> [Short exercise A] Repeat the listing from its start through the line containing "will (1225, 11).", copying every line exactly.

> [Supplied text]

━━━━━━━━

Congressman Ron Paul, Pastor John Stoos: re: USA Economy

“Therefore I exhort first of all that supplications, prayers, intercessions, and giving of thanks be made for all men, for kings and all who are in authority, that we may lead a quiet and peaceable life in all godliness and reverence.  For this is good and acceptable in the sight of God our Savior, who desires all men to be saved and to come to the knowledge of the truth.”  I Timothy 2:1-4

 “It’s the same destructive strategy that government tried during the Great Depression: prop up prices at all costs. The Depression went on for over a decade. On the other hand, when liquidation was allowed to occur in the equally devastating downturn of 1921, the economy recovered within less than a year….   The only thing we learn from history, I am afraid, is that we do not learn from history.” 
Congressman Ron Paul commenting on the current bail out plan

It is not often that the President of our county and his Treasury Secretary go on national TV to tell us that the economy will crater if immediate action is not taken by the Congress.  Along with that in the midst of a long week of negotiations we had the largest bank failure in the history of our country with the demise of Washington Mutual.

━━━━━━━━

> [Short exercise B] In the piece on the U.S. economy, what evidence does the quoted comment on the bailout plan give for calling the strategy of propping up prices destructive?

━━━━━━━━

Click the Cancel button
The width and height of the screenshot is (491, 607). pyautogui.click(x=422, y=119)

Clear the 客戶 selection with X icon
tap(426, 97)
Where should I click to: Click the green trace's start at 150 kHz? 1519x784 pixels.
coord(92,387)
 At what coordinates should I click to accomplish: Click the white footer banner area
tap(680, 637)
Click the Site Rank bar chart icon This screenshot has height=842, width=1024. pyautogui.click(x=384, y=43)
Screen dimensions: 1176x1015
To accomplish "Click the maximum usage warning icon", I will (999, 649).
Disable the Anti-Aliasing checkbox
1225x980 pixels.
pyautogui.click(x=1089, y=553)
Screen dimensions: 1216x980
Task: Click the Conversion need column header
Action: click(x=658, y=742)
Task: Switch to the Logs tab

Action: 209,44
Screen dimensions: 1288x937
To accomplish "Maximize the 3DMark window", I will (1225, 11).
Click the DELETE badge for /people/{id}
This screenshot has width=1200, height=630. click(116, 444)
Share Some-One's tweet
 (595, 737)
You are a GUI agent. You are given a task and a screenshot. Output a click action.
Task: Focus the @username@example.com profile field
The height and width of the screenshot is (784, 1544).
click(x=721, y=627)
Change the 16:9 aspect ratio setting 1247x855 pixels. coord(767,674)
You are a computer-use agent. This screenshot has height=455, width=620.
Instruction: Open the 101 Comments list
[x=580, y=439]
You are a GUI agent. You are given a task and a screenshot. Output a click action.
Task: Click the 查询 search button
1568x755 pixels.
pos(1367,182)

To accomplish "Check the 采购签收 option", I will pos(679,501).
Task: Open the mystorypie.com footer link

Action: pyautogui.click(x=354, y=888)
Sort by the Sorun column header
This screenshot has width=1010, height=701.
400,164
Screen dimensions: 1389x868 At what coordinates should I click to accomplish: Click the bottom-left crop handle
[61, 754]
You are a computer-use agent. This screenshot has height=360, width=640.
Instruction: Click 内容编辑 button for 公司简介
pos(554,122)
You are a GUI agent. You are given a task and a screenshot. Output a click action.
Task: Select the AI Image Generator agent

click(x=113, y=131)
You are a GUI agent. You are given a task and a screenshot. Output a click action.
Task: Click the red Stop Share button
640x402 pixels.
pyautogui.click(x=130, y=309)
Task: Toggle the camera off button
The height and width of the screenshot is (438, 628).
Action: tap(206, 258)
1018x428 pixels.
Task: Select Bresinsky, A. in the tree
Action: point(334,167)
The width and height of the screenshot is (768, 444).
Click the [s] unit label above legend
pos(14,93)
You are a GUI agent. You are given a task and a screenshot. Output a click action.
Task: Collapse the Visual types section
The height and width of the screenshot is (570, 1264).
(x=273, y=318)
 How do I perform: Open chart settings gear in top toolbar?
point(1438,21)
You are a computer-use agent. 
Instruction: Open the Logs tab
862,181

━━━━━━━━

> [Full solution A]
Click the Cancel button
The width and height of the screenshot is (491, 607). pyautogui.click(x=422, y=119)

Clear the 客戶 selection with X icon
tap(426, 97)
Where should I click to: Click the green trace's start at 150 kHz? 1519x784 pixels.
coord(92,387)
 At what coordinates should I click to accomplish: Click the white footer banner area
tap(680, 637)
Click the Site Rank bar chart icon This screenshot has height=842, width=1024. pyautogui.click(x=384, y=43)
Screen dimensions: 1176x1015
To accomplish "Click the maximum usage warning icon", I will (999, 649).
Disable the Anti-Aliasing checkbox
1225x980 pixels.
pyautogui.click(x=1089, y=553)
Screen dimensions: 1216x980
Task: Click the Conversion need column header
Action: click(x=658, y=742)
Task: Switch to the Logs tab

Action: 209,44
Screen dimensions: 1288x937
To accomplish "Maximize the 3DMark window", I will (1225, 11).

> [Full solution B] It points to the Great Depression, when the government tried to prop up prices at all costs and the Depression went on for over a decade. It contrasts this with the equally devastating downturn of 1921, when liquidation was allowed to occur and the economy recovered in less than a year.